L’État et les collectivités se désengagent, et pourtant bien des choses se font sur le terrain.
Jean-Jacques Aillagon, ministre de la culture de 2002 à 2004. Une politique culturelle ne peut être dissociée de la politique tout court. Une politique doit d’abord faire naître un « désir de culture ». Malgré les progrès faits, le constat de franges larges de la population qui sont à l’écart des politiques culturelles. La télé reste encore un premier vecteur de diffusion d’une politique culturelle ; mais que propose-t-elle qui justifie les redevances ?
Regine Hatchondo, journaliste, conseillère de M. Manuel Valls, et à la mairie de Paris. Le socio-culturel est le nerf de la guerre alors qu’il est décrié par les élites. La culture doit être capable de s’occuper du hors-champ scolaire. On ne peut compter que sur l’école. Sortir de la problématique de la création pour aller chercher des enfants pour les conduire vers la diffusion. Les poltiques devraient s’inscrire sur du long terme quand la création est dans le court terme. Voir aussi dans la durée ce que donne l’action éducative et culturelle.

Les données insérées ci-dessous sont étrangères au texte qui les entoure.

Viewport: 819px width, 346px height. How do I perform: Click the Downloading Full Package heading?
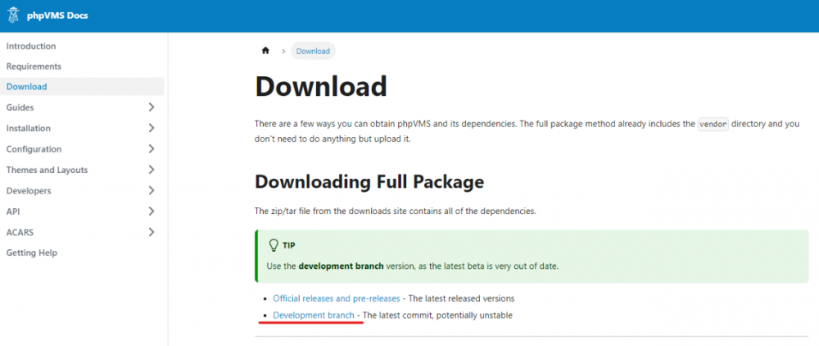(369, 181)
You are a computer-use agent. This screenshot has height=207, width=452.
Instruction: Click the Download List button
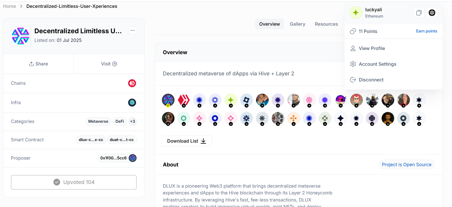click(x=187, y=141)
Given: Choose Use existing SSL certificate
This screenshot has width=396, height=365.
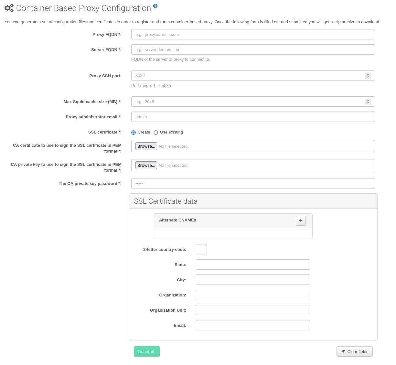Looking at the screenshot, I should tap(156, 132).
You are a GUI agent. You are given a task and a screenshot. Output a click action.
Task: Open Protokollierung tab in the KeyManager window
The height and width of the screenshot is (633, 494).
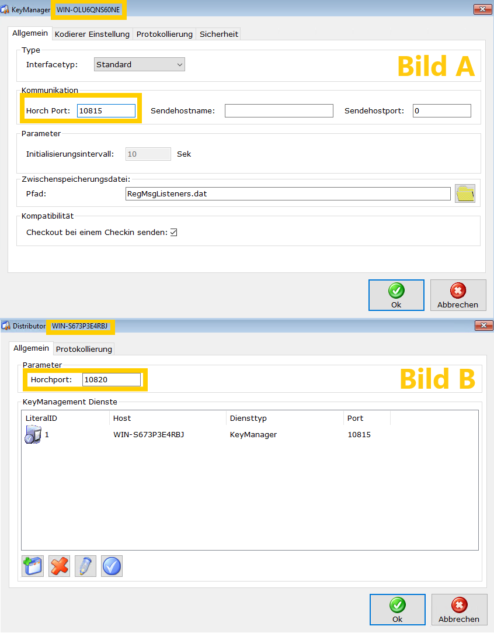(x=165, y=34)
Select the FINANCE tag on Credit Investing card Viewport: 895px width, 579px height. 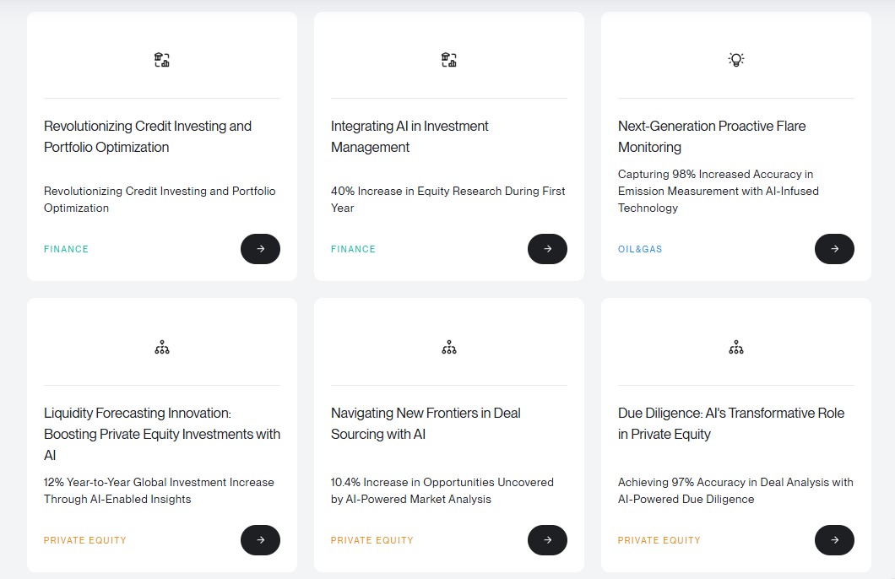point(66,249)
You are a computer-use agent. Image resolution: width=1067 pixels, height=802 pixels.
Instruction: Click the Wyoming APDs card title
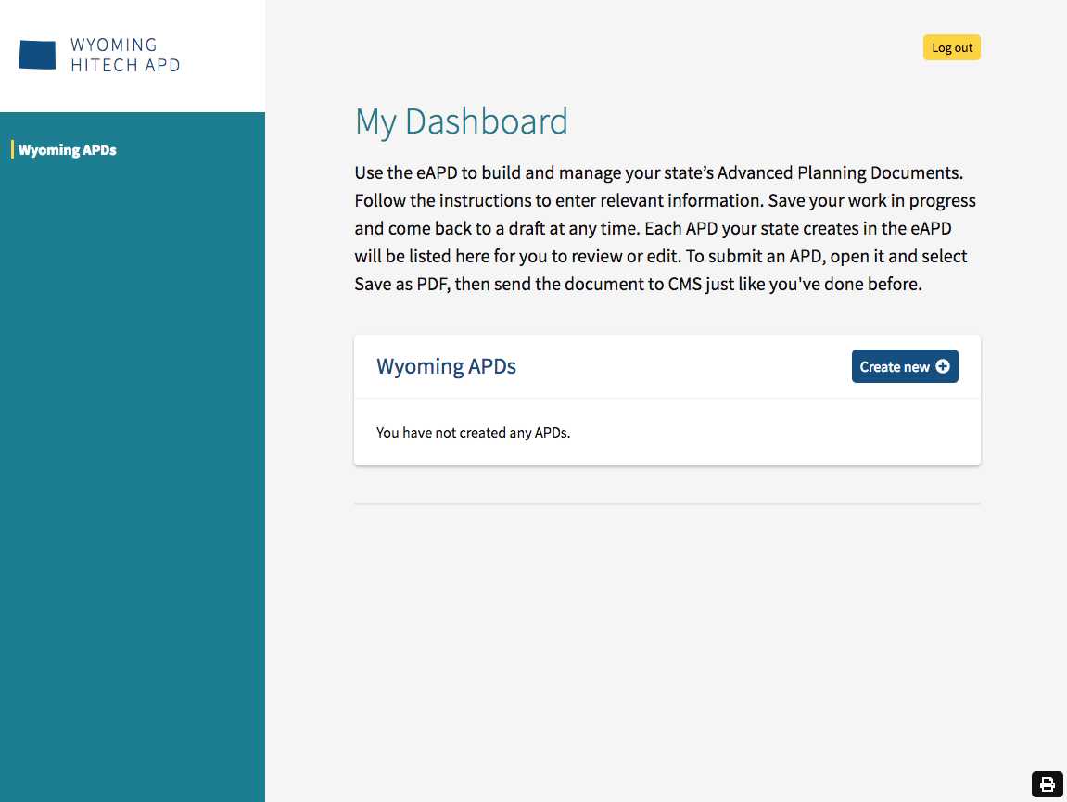[446, 366]
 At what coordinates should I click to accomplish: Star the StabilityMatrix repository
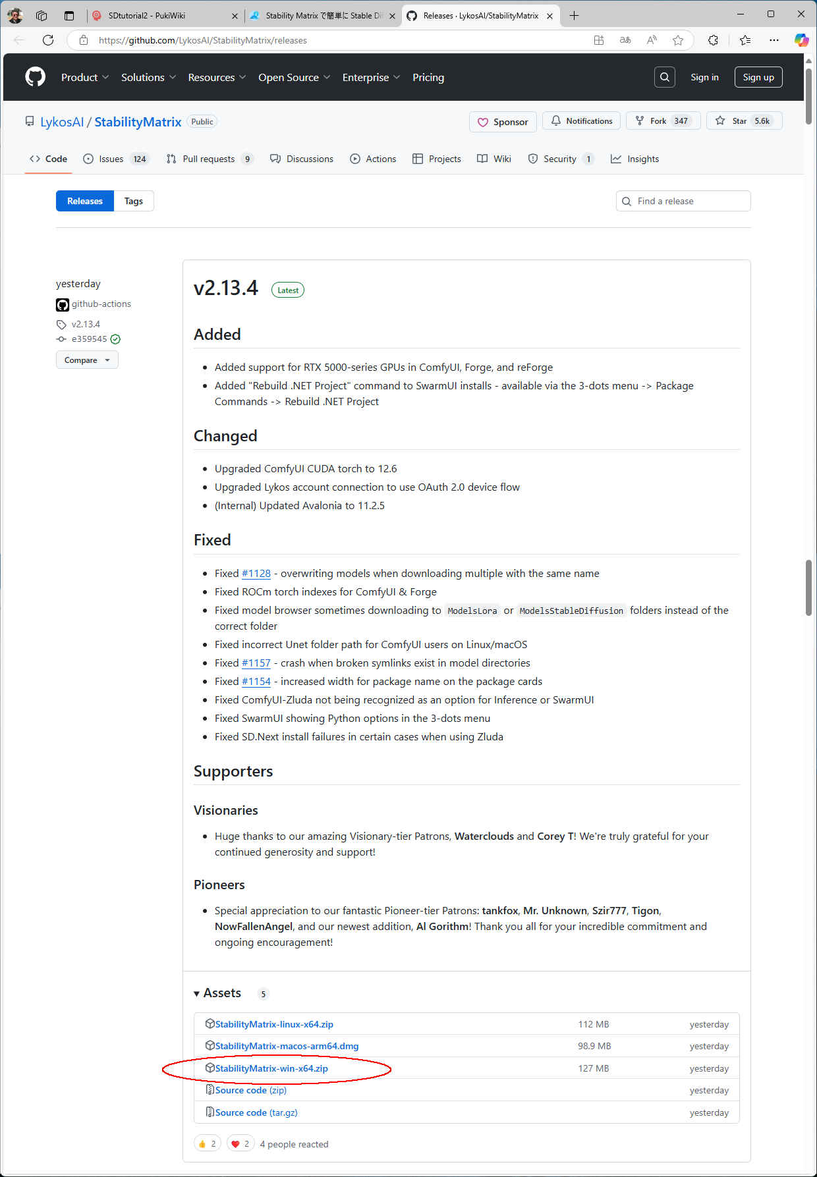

Jean-Luc Choplin : Travaille au Châtelet, à Disney Paris, et va devenir responsable de l’île Seguin. La culture, c’est la transversalité.

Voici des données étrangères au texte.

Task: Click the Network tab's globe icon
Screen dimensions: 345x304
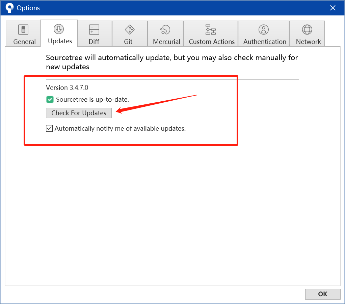Action: (x=307, y=30)
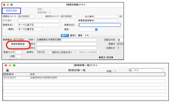Click the 住所2 address field
The image size is (172, 102).
point(67,44)
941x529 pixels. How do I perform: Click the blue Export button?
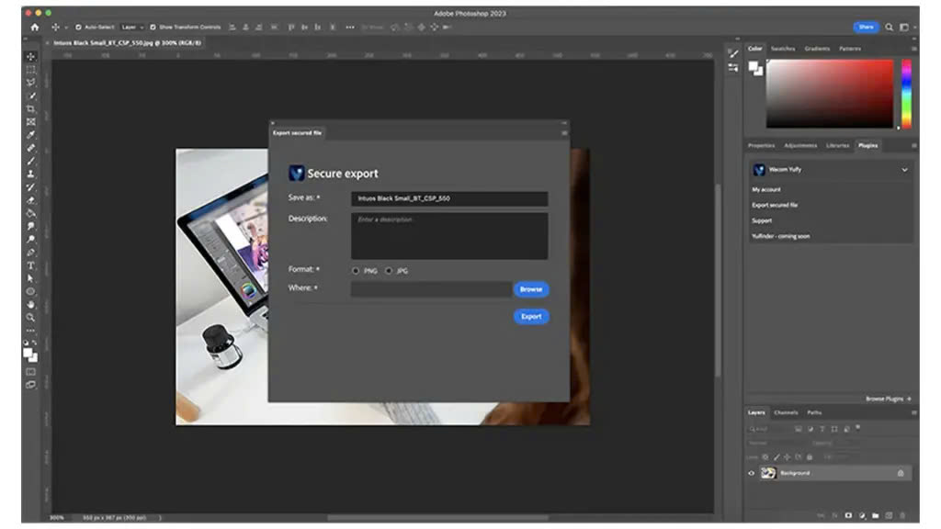(531, 317)
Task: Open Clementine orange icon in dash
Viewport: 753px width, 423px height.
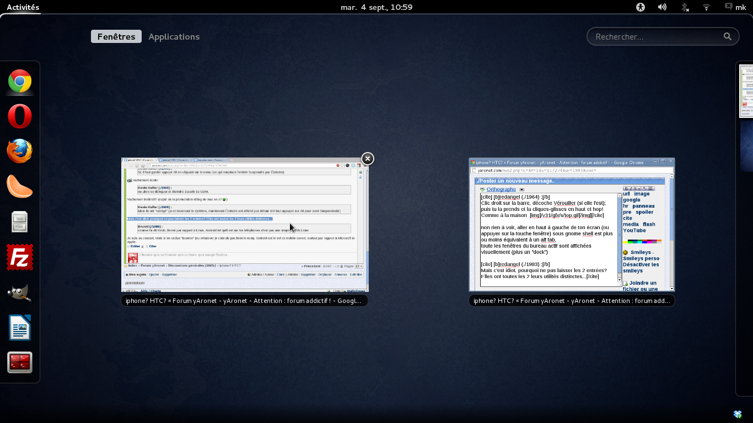Action: 20,186
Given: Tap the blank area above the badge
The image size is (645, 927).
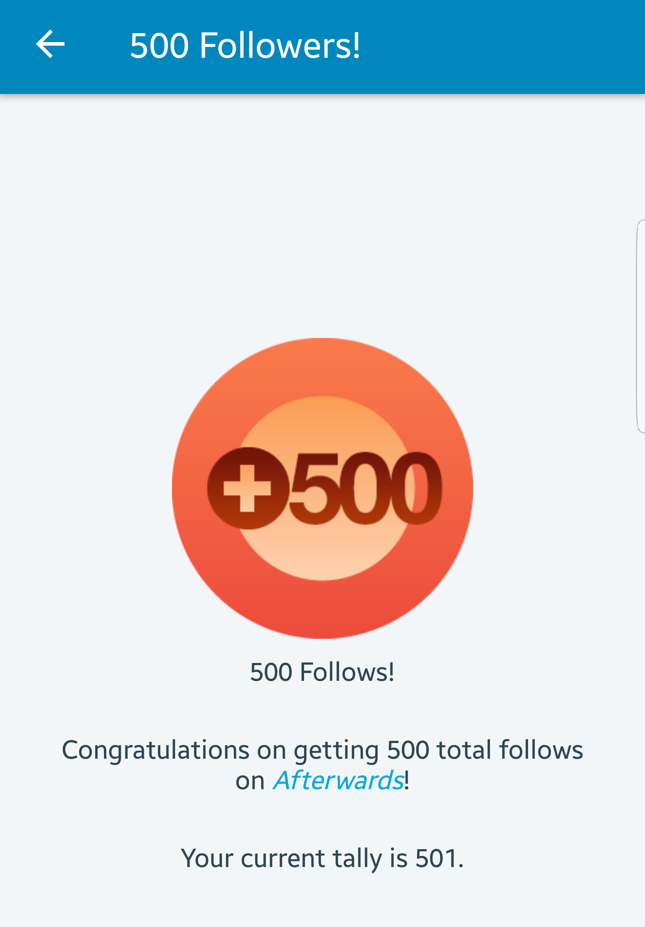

Jean-Manuel Gonçalves : Directeur du 104. Reste l’envie du partage, mais la reconnaissance passe par autre chose que la capacité à créer de la relation. Elle est d’abord artistique. Comment permettre aussi de valoriser la production dont le sens nous échappe encore. Comment on peut recevoir, accompagner pour voir et montrer ?

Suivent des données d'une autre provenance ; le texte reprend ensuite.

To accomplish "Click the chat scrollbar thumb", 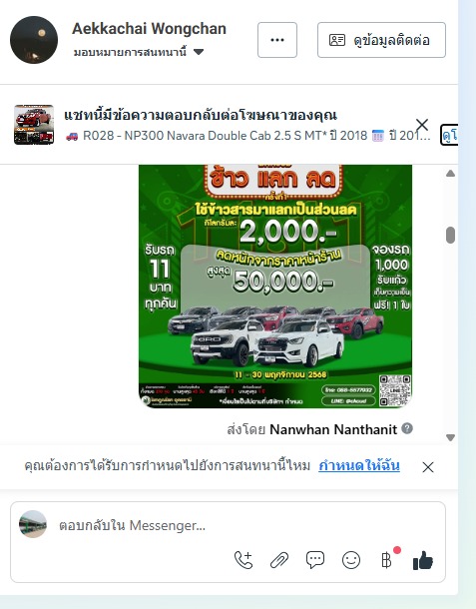I will 450,235.
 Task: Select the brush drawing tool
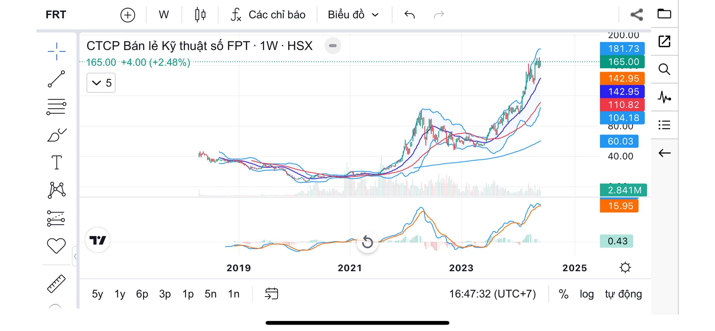(57, 135)
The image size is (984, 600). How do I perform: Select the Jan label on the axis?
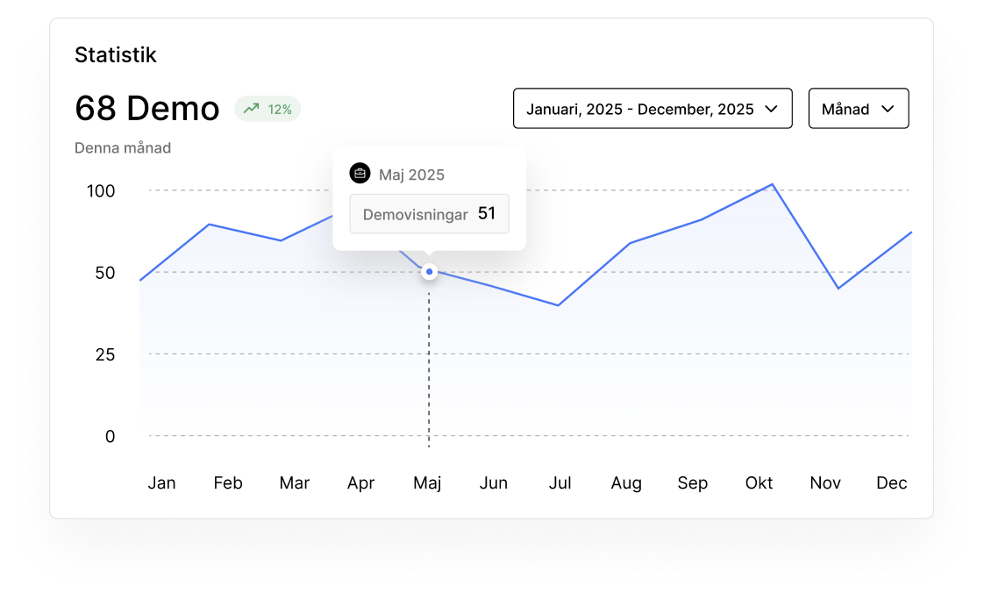tap(161, 482)
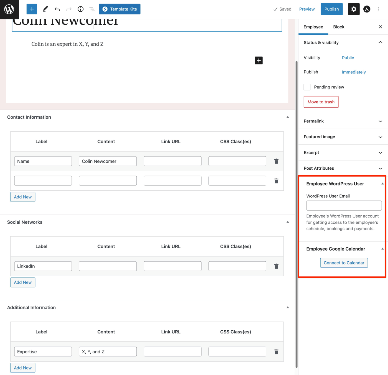The height and width of the screenshot is (375, 388).
Task: Check the Pending review checkbox
Action: click(x=307, y=87)
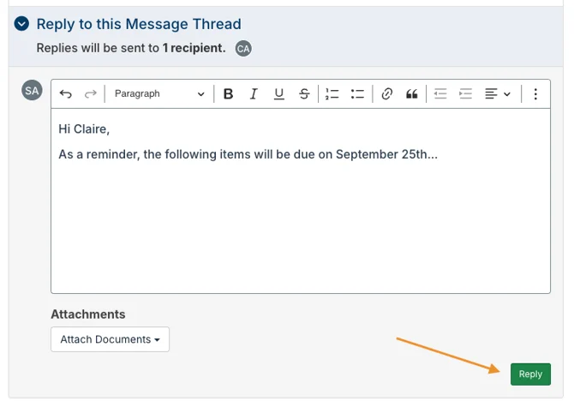This screenshot has height=407, width=574.
Task: Click the redo arrow icon
Action: tap(91, 94)
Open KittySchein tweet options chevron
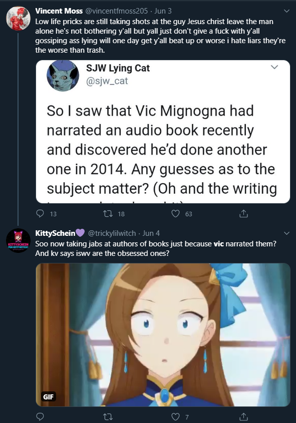The image size is (296, 423). point(286,233)
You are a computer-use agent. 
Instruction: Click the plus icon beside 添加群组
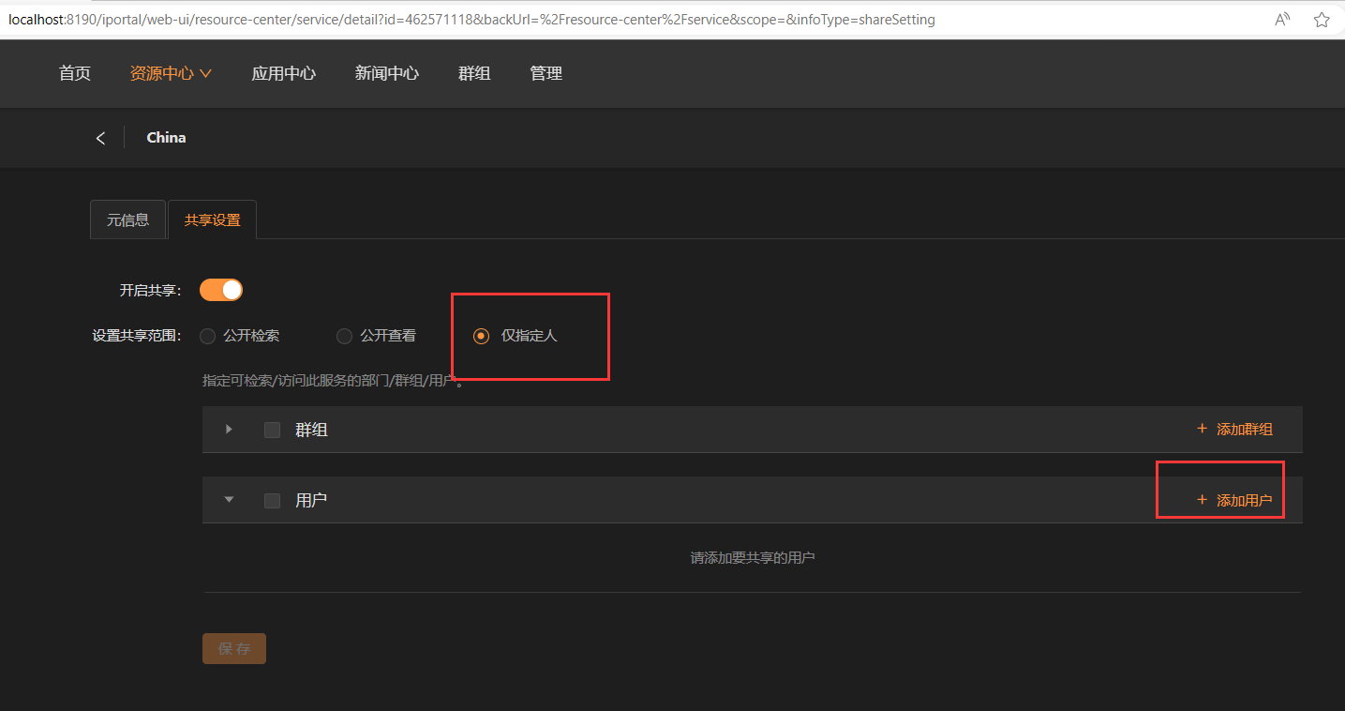click(x=1202, y=429)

Hortense Archembault : Après avoir codirigé Avignon, MC93. Ministère de la culture. La crise des intermittents : période de concertation pendant un an pour travailler sur des possibilités effectives, que Valls a voulu transformer en actes. On a travaillé avec les premières personnes visées. Il faut être confiant sur le désir de culture de chacun, mais il faut faire tomber des murs de sentiment d’exclusion.
Stéphane Vincent : Utopie en action / depuis 2009, transformation de la culture en action publique. On ne peut dissocier la politique culturelle de la politique publique, en crise. Il faut cesser de prendre le public comme le dernier maillon de la chaîne, et partir d’eux. On n’est pas seulement consomateur, mais nous avons tous un rôle à jouer. Associer les gens à la création des lieux. Les gens veulent prendre part aux politiques qui leur sont destinées, simpelment ça marche mieux.
Didier Fusiller : Dirige La Villette. A commencé à Maubeuge territoire où le FN est très fort…
Laurence Equilbey : Artiste musicienne, chef d’orchestre. Dirige ajh Insula orchestra qui sera rattachée à l’île Seguin.
Comment renouveler la politique et l’économie culturelle.
Deux propositions
- formations initiales diplomes d’Etat ESPE/Ecoles nationales de théâtre/scènes nationales
- Ne plus construire un seul lycée ou un seul collège sans une salle qui puisse être dévolue aux arts vivants.
[1] Le 104, « établissement public de coopération culturelle ». Lieu de création et diffusion artistique mais aussi industrielle fonctionnant sur le modèle des Fablab importé des pays anglo-saxons où différents indépendants travaillent côte-à-côte de manière autonome, mais aussi en synergie.
[2] Télérama n° 3490 du 30 novembre 2016.